Northern Ireland’s domestic orders now on a par with the UK average (32%). Employment balances are very strong this quarter, the second highest of UK regions after London and Northern Ireland’s recruitment intentions is the highest of all UK regions having been the lowest in the previous quarter. Confidence, in terms of turnover and profitability, is still lagging behind the UK particularly in terms of profitability – lowest of the UK regions after Scotland.
The survey revealed that local businesses are still having recruitment difficulties although this has started to stabilise. 50% of manufacturers in Northern Ireland have experienced difficulties (national 81%) with 38% of local service based companies having difficulties (national 60%). These are however much lower than the UK average.
Business and banks relationship
Local businesses were also asked to rate satisfaction with their main bank. This revealed that many more businesses are satisfied with their banking relationship than dissatisfied – 49% are positive compared to 19% who are negative. The area where businesses were most negative in relation to their main bank was in its responsiveness to business banking needs, with this being cited as an issue by almost one quarter of businesses. 55% of businesses claimed to know their Banking Relationship Manager with 21% claiming they do not know.
Business costs and inflation
Two issues have become more of a concern to businesses over this quarter: interest rates (up from 15% to 22%) and inflation (up from 17% to 21%). The survey also asked the Northern Ireland business community whether their business costs had risen or decreased above the UK inflation rate which stood at +2.7% during the period of the survey (December 2013). Over half (53%) stated that their business costs had risen above this rate in the last year, 36% said their costs had increased at the same rate and 9% indicated their costs had decreased below this rate. Only 3% stated their costs had decreased. Only 4% indicated they were able to pass on all cost increases, just over a third (35%) said they were able to pass on some of the costs but not all, with 61% were unable to pass on any increase.
Commenting on the survey, Ann McGregor MBE, Chief Executive of Northern Ireland Chamber of Commerce, said:
“According to the latest survey results the economic recovery gathered pace in Northern Ireland over the past three months. Yet again most of the main balance figures increased on the previous quarter and businesses are generally more confident about the future. We are especially happy that our members’ business prospects for 2014 are generally positive.

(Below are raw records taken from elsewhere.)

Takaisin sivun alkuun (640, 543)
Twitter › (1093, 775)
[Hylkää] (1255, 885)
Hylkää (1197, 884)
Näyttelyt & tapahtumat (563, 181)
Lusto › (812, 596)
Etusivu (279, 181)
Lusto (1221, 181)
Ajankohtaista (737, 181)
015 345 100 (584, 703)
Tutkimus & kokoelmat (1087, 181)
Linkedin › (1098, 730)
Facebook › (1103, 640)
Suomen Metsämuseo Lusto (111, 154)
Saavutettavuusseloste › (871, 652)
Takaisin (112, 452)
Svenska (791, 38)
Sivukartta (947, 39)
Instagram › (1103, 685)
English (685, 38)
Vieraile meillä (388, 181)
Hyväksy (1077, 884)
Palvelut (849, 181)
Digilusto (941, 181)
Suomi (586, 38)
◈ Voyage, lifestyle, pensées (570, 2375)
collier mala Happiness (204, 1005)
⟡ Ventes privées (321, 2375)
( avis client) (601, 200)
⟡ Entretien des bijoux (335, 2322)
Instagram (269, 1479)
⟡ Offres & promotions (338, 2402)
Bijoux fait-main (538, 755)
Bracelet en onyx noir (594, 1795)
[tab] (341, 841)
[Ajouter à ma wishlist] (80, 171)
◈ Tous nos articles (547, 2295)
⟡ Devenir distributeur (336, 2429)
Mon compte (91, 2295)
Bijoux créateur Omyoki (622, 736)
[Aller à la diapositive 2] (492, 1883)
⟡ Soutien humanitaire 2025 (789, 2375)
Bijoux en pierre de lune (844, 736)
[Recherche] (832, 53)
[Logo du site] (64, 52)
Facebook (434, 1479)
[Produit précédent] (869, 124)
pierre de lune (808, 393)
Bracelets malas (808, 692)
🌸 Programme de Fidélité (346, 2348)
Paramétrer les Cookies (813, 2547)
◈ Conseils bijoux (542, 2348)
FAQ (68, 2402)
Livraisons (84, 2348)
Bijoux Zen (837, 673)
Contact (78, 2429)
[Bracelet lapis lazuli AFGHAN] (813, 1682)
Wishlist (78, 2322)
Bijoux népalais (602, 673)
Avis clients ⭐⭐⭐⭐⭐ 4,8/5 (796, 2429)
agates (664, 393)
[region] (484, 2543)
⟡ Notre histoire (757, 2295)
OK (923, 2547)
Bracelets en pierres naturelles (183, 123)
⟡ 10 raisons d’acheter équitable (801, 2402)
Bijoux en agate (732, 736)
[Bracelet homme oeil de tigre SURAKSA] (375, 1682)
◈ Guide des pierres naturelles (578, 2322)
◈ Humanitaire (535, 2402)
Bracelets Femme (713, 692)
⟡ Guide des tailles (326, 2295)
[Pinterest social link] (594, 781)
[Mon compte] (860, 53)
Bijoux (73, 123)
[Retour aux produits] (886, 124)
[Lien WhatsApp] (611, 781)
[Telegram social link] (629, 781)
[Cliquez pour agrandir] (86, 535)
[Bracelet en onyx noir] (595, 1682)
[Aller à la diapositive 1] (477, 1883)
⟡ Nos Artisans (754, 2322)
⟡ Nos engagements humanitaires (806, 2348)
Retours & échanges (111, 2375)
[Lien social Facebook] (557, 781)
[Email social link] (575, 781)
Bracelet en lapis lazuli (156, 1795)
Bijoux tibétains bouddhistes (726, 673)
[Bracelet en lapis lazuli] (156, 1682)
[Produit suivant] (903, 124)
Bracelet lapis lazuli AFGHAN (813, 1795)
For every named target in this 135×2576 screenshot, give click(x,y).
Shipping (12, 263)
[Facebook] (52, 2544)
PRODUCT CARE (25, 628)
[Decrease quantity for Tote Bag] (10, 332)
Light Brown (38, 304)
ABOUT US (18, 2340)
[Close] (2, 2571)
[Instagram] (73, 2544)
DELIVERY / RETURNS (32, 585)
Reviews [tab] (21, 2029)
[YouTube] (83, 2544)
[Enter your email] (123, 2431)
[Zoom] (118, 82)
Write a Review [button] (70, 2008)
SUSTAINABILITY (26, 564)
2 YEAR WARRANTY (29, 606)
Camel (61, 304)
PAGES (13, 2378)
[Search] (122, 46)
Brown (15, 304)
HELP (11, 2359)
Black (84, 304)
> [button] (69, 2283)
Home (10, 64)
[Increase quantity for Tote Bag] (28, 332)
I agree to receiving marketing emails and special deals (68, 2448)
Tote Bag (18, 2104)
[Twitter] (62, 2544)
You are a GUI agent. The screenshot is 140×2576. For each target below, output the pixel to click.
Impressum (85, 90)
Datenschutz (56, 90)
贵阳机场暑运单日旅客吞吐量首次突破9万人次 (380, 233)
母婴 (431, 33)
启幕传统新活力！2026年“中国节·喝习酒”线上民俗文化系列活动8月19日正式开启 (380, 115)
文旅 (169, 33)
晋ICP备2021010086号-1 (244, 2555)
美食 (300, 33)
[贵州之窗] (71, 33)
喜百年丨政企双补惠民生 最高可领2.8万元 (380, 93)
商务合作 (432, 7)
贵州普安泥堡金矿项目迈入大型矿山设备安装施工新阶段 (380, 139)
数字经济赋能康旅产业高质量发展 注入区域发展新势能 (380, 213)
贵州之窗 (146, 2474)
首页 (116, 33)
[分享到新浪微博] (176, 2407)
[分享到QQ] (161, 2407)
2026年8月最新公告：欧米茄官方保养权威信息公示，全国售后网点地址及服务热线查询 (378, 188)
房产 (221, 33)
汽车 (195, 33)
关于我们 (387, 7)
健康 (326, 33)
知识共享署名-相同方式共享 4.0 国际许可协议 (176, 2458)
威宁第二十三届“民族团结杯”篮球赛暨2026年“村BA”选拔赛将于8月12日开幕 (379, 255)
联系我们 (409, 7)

“We are especially delighted to see that three quarters of businesses envisage that they will target new markets in 2014. NI Chamber of Commerce will continue to focus on inspiring export and we will be launching a new UKTI supported initiative with the world-wide Chamber network to support trade in 2014.
“We will also be prioritising access to finance and pursuing the devolution of Corporation Tax to Northern Ireland following the Scottish Referendum.”
Francis Martin, Partner at BDO, said:
“This is a great start to the New Year with a largely positive quarterly survey. Confidence is definitely improving and businesses are resolute in their determination to take the recovery from being good to being truly great.
“Our experience at BDO with our own clients matches many of the concerns highlighted in the survey however; ongoing recruitment issues and potential skills gap, the increasing pressure on businesses to raise prices and fundamental cash flow issues continue to be a concern and a barrier to growth.
“The survey points towards Northern Ireland continuing to lag behind the rest of the UK in terms of our recovery path. The NI business community, our banks and the government must continue to work together to address this issues. We must make sure that we do all we can to give our companies the opportunity to get the finance they need in order to go out and trade across the world if we are to succeed in rebalancing the economy towards continued growth.”
Pictured at the Quarterly Economic Survey briefing are (L-R) Maureen O’Reilly, who undertook the economic analysis for the survey; Francis Martin, Partner at BDO and Ann McGregor, Chief Executive at NI Chamber of Commerce.